■ Task requirements:
The stretch from the line with "Task: Click the estimated revenue clock icon" through the line with "Screen dimensions: 1456x820" in the records below: write it out exactly, and nothing else.

■ Raw data:
↓↓↓

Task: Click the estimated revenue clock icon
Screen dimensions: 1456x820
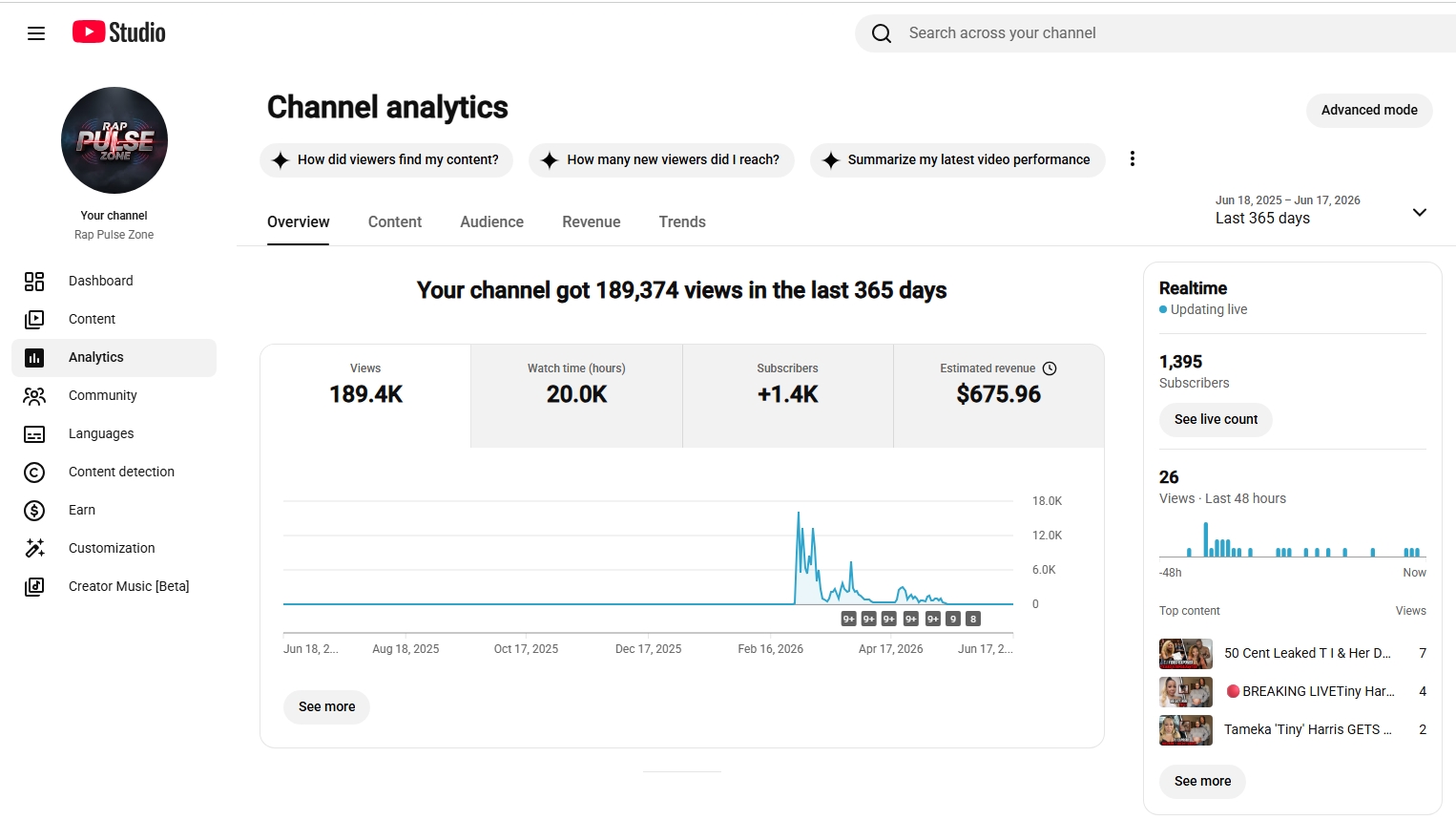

↑↑↑
↓↓↓

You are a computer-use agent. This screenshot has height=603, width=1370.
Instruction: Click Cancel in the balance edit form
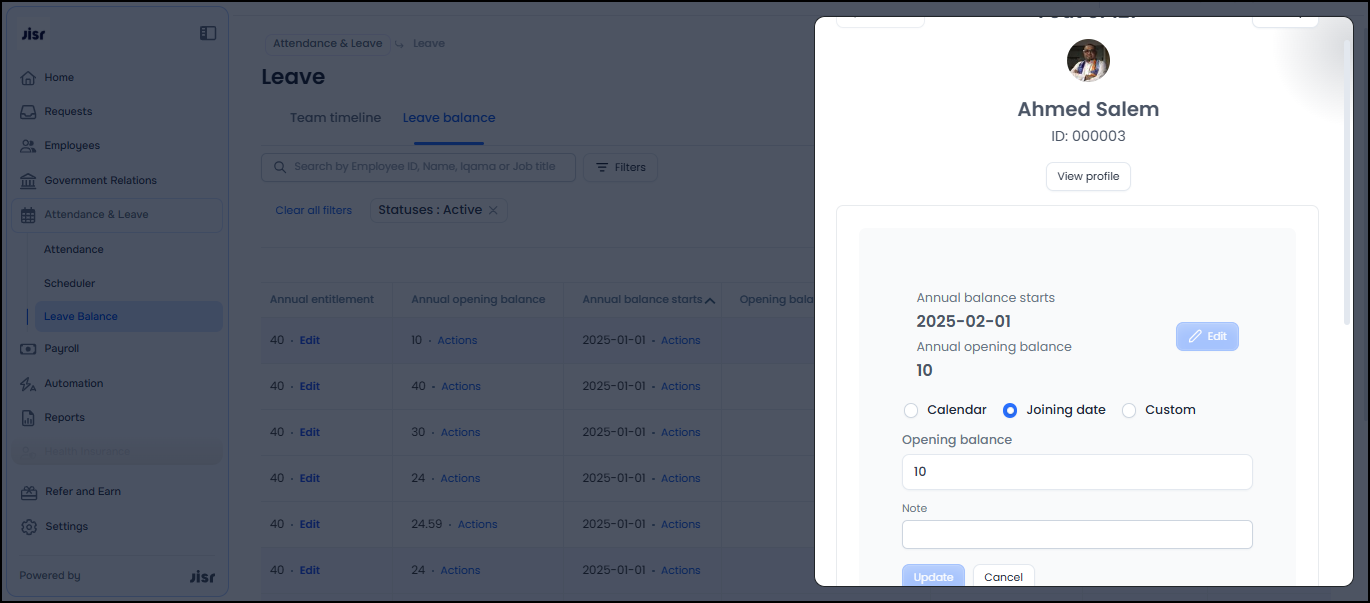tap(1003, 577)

↑↑↑
↓↓↓

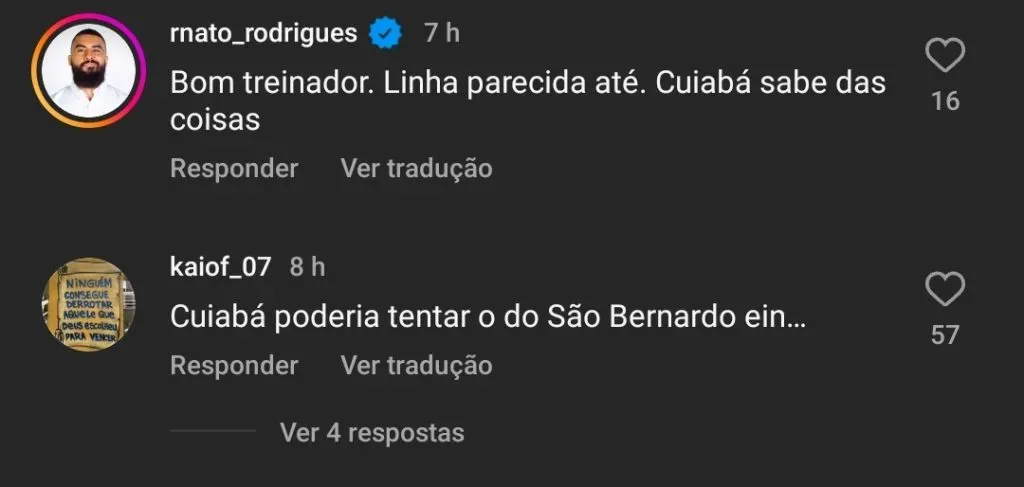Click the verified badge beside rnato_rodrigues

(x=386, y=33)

↑↑↑

■ Solution to the problem:
Task: Click the estimated revenue clock icon
Screen dimensions: 1456x820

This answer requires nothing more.